1. Field of the Invention
This invention relates to a process for removing basic, metallic, ash-producing residues remaining in the base-assisted production of poly(vinyl alcohol) polymers from poly(vinyl acetate) polymers. More particularly, it relates to a slurry process which utilizes an ion-exchange resin to separate the basic, metallic ash-producing residues before, rather than after, isolation of the poly(vinyl alcohol) polymer.
2. Description of Related Art
Poly(vinyl alcohol) homopolymer and poly(vinyl alcohol) copolymers, (collectively referred to hereinafter as poly(vinyl alcohol) polymers, or by the abbreviation PVA or PVAs) are produced from the corresponding poly(vinyl acetate) homopolymer and poly(vinyl acetate) copolymers (collectively hereinafter referred to as poly(vinyl acetate) polymers or by the abbreviation PVAC or PVACs) by use of acid or base reactions. The reaction may be, but is not necessarily, catalytic in nature. The process may be catalyzed or otherwise brought about by use of either strong acids or strong bases, and is known as hydrolysis (or saponification) or alcoholysis, depending on the particular reaction. Reactions using base are generally preferred due to greater efficiency and reaction rate. Unfortunately, any unremoved remaining base tends to destabilize the PVA after isolation, during subsequent processing.
Bases are difficult to wash out of the isolated PVA completely, since they tend to be quite strongly absorbed. Base instability may be countered by neutralization of any base remaining before PVA isolation, using weak acids.
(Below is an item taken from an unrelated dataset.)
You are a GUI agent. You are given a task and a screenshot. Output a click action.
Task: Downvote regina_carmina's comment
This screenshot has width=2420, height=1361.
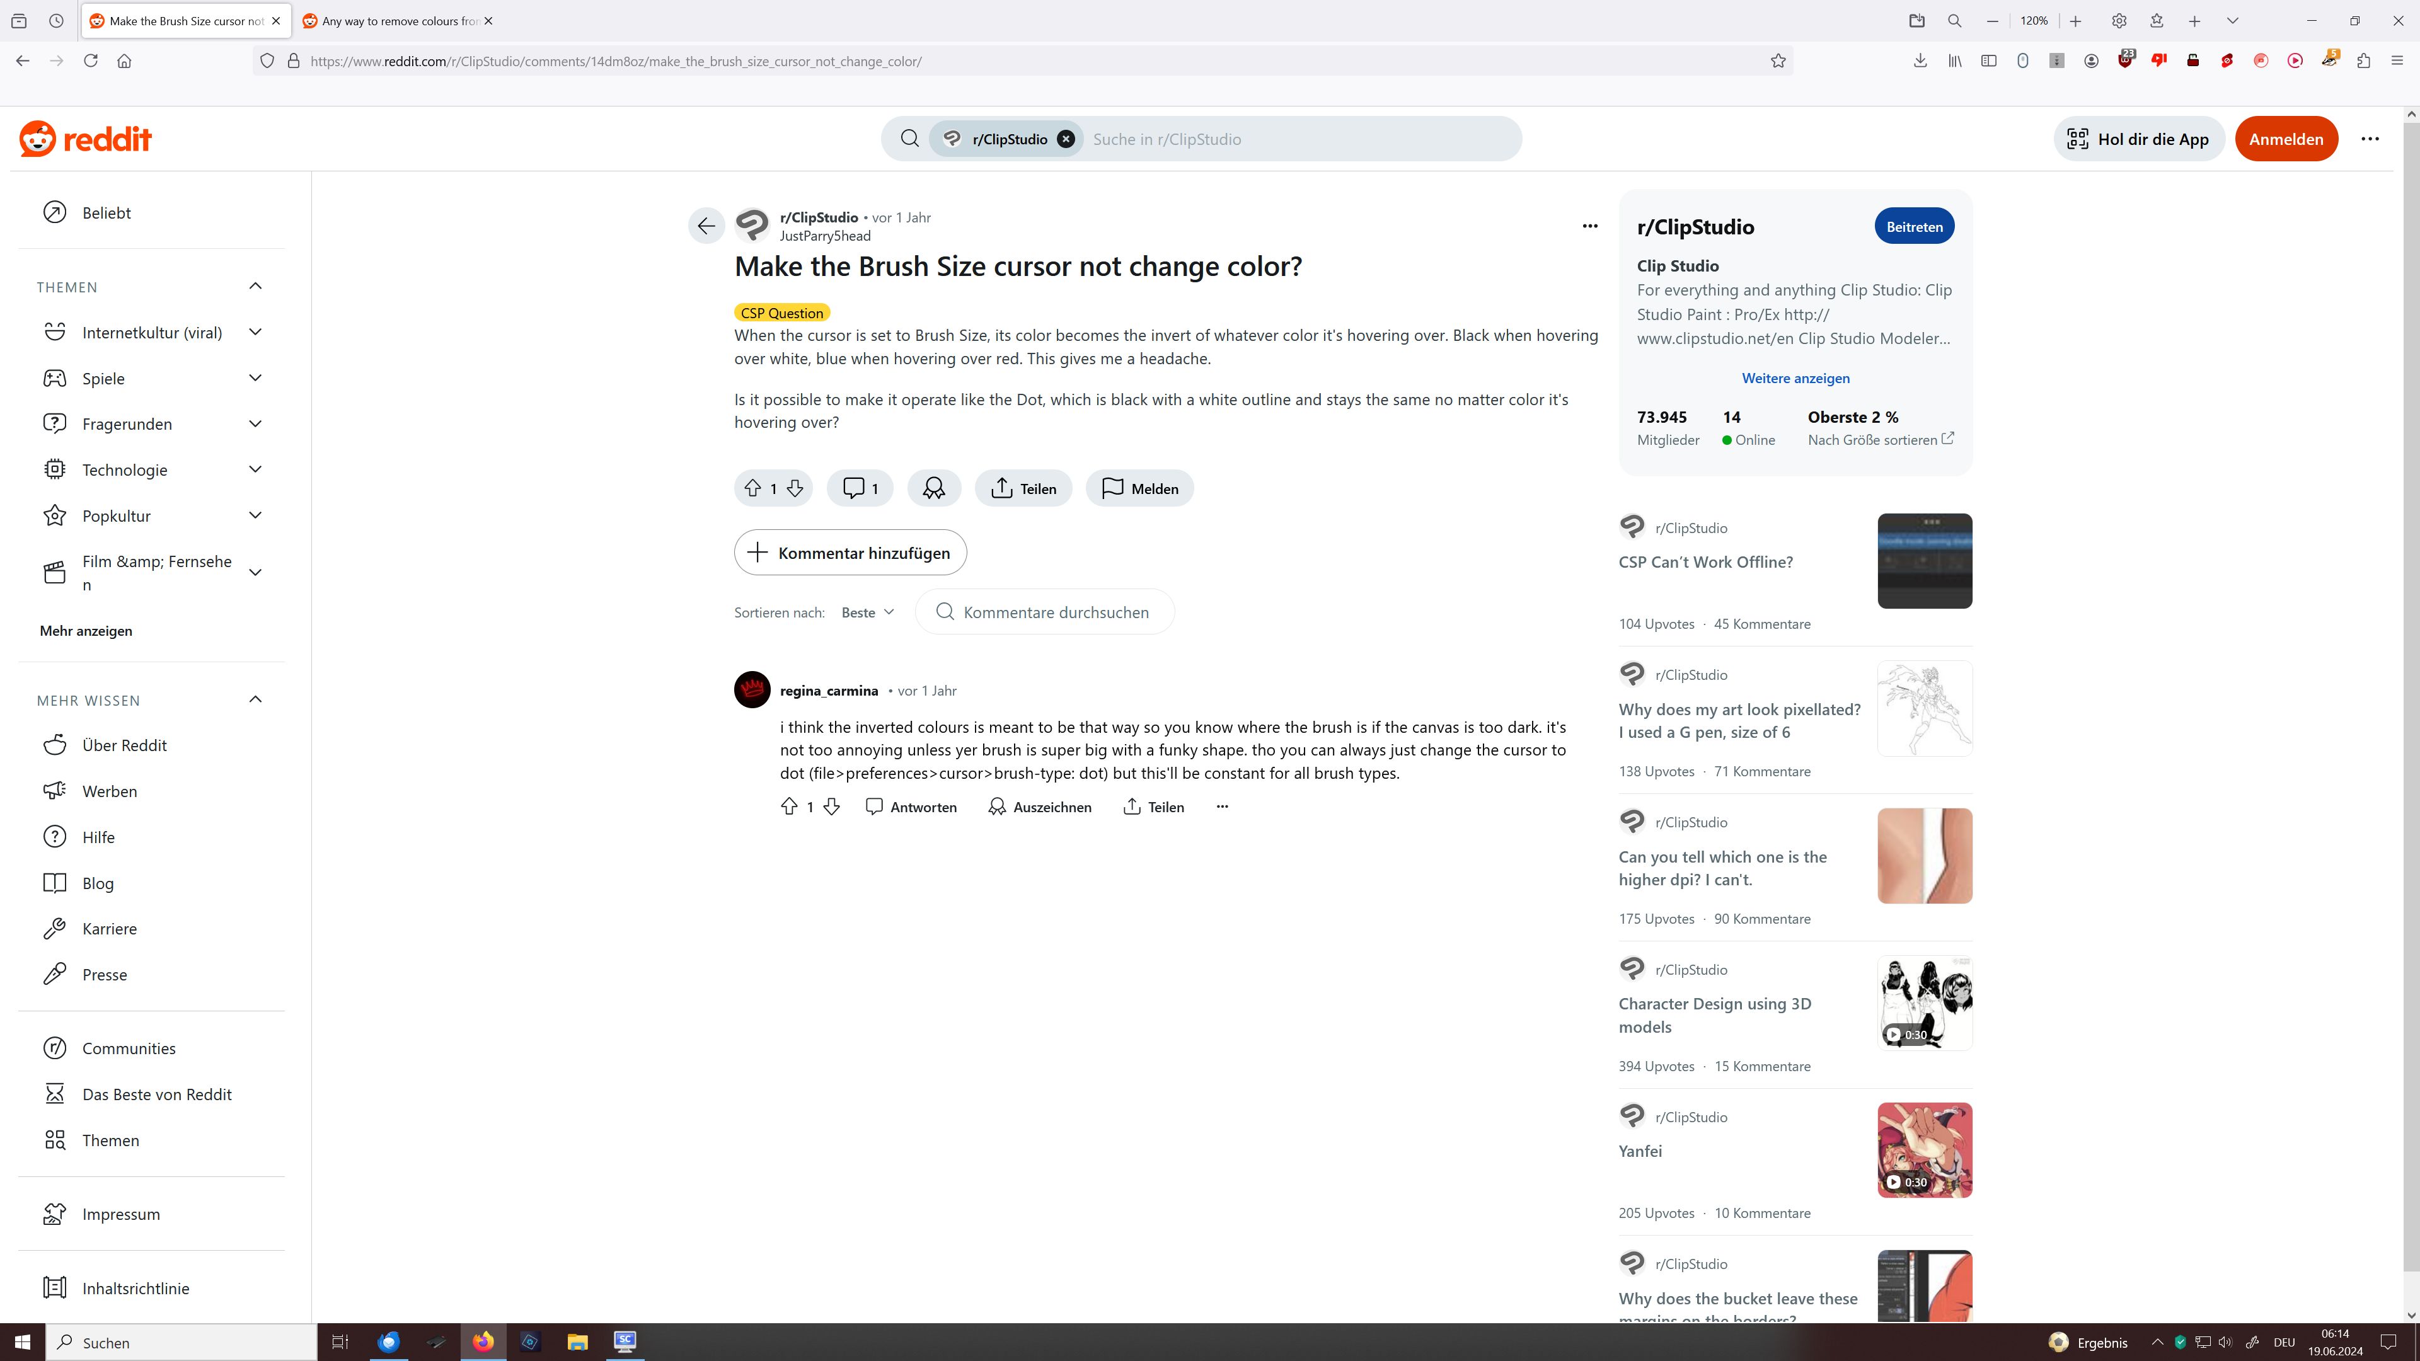(831, 807)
This produces weakly basic salts such as sodium acetate which are somewhat more amenable to washing out. Such salts themselves, while less destabilizing are, however, still somewhat destabilizing, particularly vis-a-vis recent more demanding uses of PVA. In addition, like other metallic residues, they are ash precursors, in that ash results on subsequent thermal processing of PVA derived products. (Ash, as used here, is the oxide, hydroxide or related complex that results from heating metallic residues).
Metallic ash-producing residues can mount to up to several percent in PVA, if not reduced. In transparent PVA derived products, such as butyrated poly(vinyl alcohol), i.e. poly(vinyl butyral), which is used as a windshield interlayer, ash produces haze at levels above about 0.2 weight percent, and even below this level, can affect weatherability. There is therefore a strong incentive to reduce metallic, ash-producing residues to very low levels.
Remaining metallic residues, when they have been neutralized to form salts, may be removed or reduced by extensive washing of the PVA with water or other solvents, as taught in U.S. Pat. No. 2,642,419. However low salt levels are only achieved by the use of large amounts of solvent, which is inefficient.
Ion-exchange resins (IERs) are known in the removal of metal residues from PVA, as disclosed in U.S. Pat. No. 2,940,948. However, their use required use of an aqueous solution of the PVA. Although this allows ready removal of the IER particles by simple filtration, solid PVA, when required, has to be subsequently isolated by various means. This may involve complex or difficult processes such as re-precipitation, or evaporation and comminution of resulting PVA sheet to particles if PVA is required in particulate form.
The above processes of metal residue removal have been applied either to solid PVA particles, i.e. after PVA isolation (usually removing salts, having neutralized the base residues before isolation), or to PVA prepared as, or converted to, an aqueous solution. It would be highly desirable to have a process to remove ash-precursor metal residues before the steps required to isolate solid PVA, i.e. by removing the basic ash-precursor residues immediately after PVA production, even without neutralization, yet also avoiding solutions of PVA.